Dengan demikian dapat dipahami bahwa May Day merupakan wujud perhatian pemerintah. Kesungguhan komitmen konstitusional penyelenggara negara terhadap hak hak buruh sekaligus penegasan, May Day bukan euforia monopoli buruh. Bahkan secara normatif, fakta penegasan ini diperkuat denga terbitnya Surat Kemendagri No.500.11.7/2333/SJ perihal peringatan May Day Tahun 2023.
Persoalannya adalah, apa sesungguhnya makna May Day di negeri ini ? Apakah May Day sebatas refleksi kesejagatan buruh atas keberhasilan menggugat jam kerja dalam peristiwa kerusuhan dalam demontrasi Haymarket pada 4 Mei 1886 di Chicago, Illinois, Amerika Serikat ? Apakah May Day tidak lebih sebagai bentuk wahana kebebasan berekspresi sebagai tradisi tanpa orientasi ? Apakah May Day identik dengan aksi massif guna melepas beban psykologis buruh ?

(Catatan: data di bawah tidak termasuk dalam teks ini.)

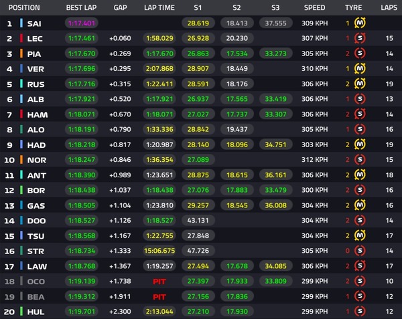Click Antonelli's medium tyre icon
Screen dimensions: 402x319
click(359, 175)
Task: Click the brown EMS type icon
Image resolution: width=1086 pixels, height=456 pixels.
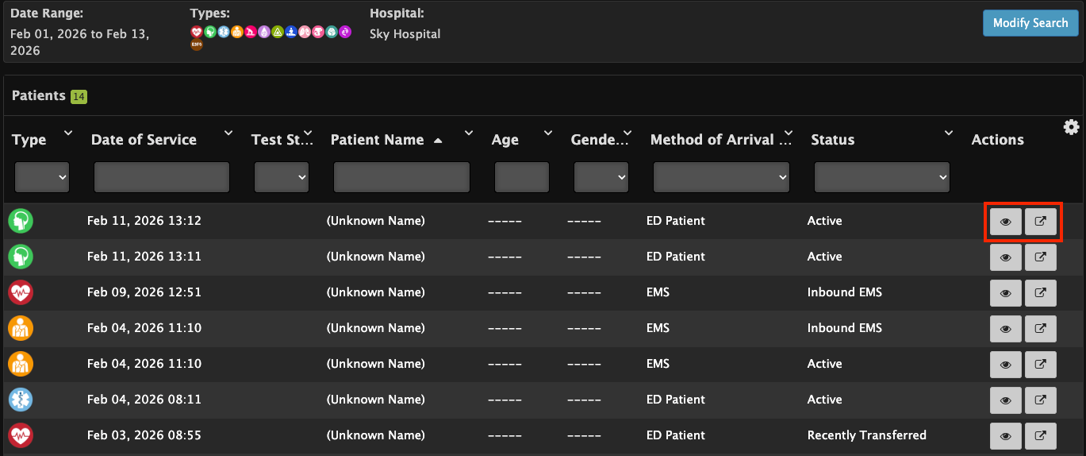Action: (x=197, y=45)
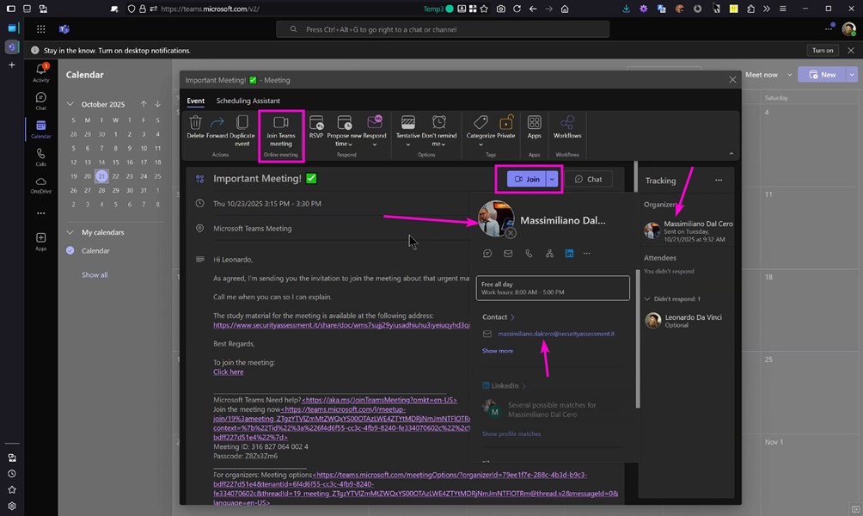
Task: Click the search box at the top
Action: pos(443,29)
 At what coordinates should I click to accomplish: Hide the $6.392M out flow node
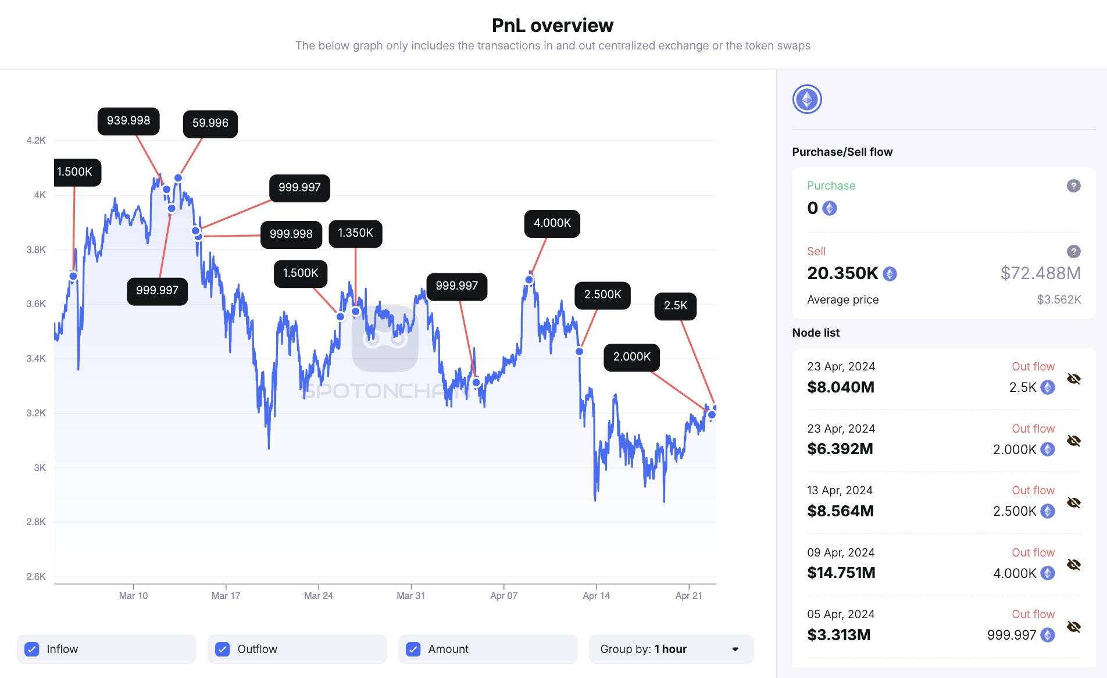(1073, 441)
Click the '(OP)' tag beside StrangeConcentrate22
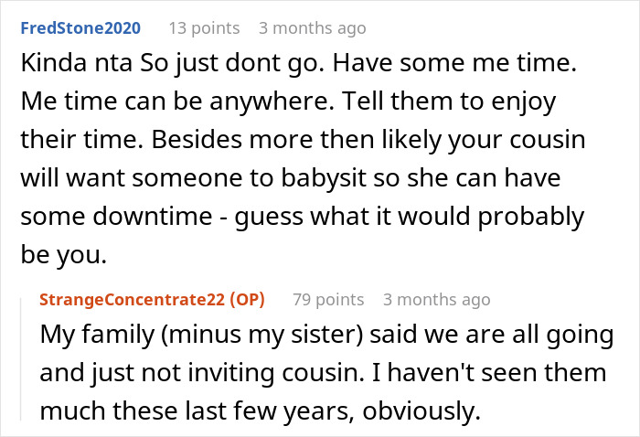Image resolution: width=640 pixels, height=437 pixels. (x=248, y=299)
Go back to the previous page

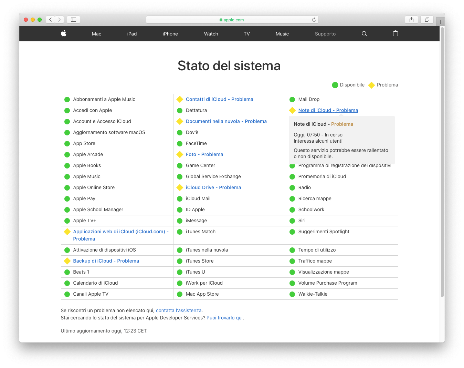51,20
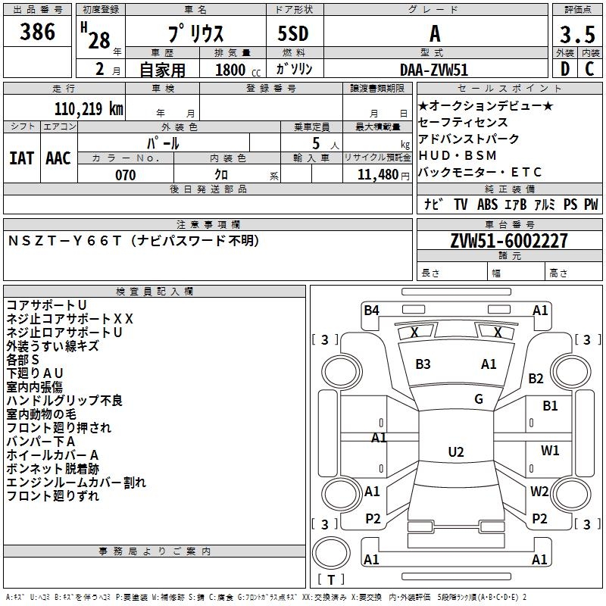Click the プリウス car name field
Screen dimensions: 606x606
point(194,35)
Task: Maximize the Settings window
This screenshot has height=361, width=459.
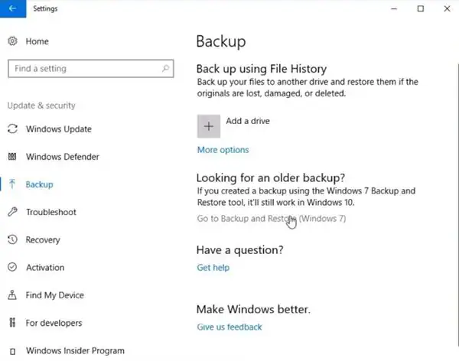Action: (x=420, y=8)
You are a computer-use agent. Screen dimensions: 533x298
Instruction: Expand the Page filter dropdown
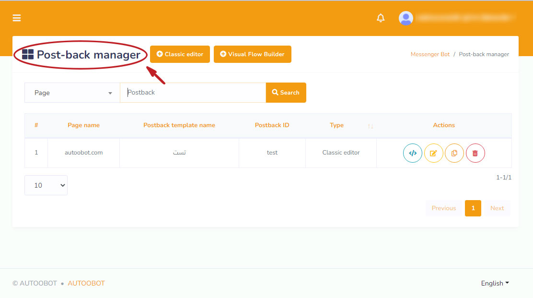tap(72, 93)
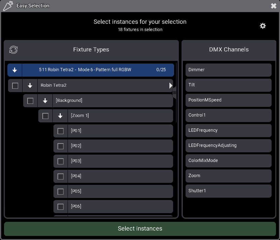Toggle the [P01] instance checkbox
The height and width of the screenshot is (240, 280).
[61, 131]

Hingga kini belum ditemukan jawaban konkrit atas ragam pertanyaan di atas. May Day seolah hanya momentum bagi entitas buruh. Menegasikan konteks hubungan industrial yang di dalamnya terdapat komponen Pemerintah – Buruh – Pengusaha. May Day seolah merupakan gerakan parsial satu komponen, yakni buruh. Dengan demikian pada gilirannya May Day menjadi wahana aksi ‘teriak turun ke jalan’.
Tidak salah jika sementara orang menilai kalau May Day tidak lebih sebatas ‘momentum jalanan macet, hingar bingar heroik jalanan, ancaman bagi pusat-pusat keramaian, pemandangan ban dibakar….’ yang menempatkan buruh sebagai subjek penyebabnya.
Potret diri May Day pada akhirnya menjadi menakutkan. Horor dan mencekam. Fakta semacam ini harus menjadi catatan pemerintah guna merubah opini May day menjadi momentum harmoni hubungan industrial.
Kalaupun May Day secara historis diinspirasi oleh momentum keberhasilan perjuangan buruh, namun pengejawantahan menanamkan nilai-nilai semangat pergerakan dan kepedulian terhadap buruh seharusnya disesuaikan dengan nilai-nilai hubungan industrial di negeri ini.
May day dalam tataran harapan adalah dinamika aksi tahunan yang di dalamnya menyimpan asumsi logis : pertama, Buruh melakukan aksi konkrit dengan memberikan Rekomendasi Buruh Nasional sebagai aspirasi kepada pemerintah guna menuntaskan problema hubungan kerja yang sulit dihindari; kedua, Aspirasi semacam ini juga penting dilakukan di masing-masing daerah berdasarkan konteks isu hubungan industrial yang terjadi. Soal merealisasikan tentu saja dengan beragam metode aksi yang tidak anarki. Bisa turun ke jalan, dialog Tripartit, apel hubungan industrial, seminar, panel diskusi dan sebagainya.
Jangan lupa bahwa dalam relasi hubungan kerja di manapun, antara buruh dengan pengusaha selalu dalam posisi diametral.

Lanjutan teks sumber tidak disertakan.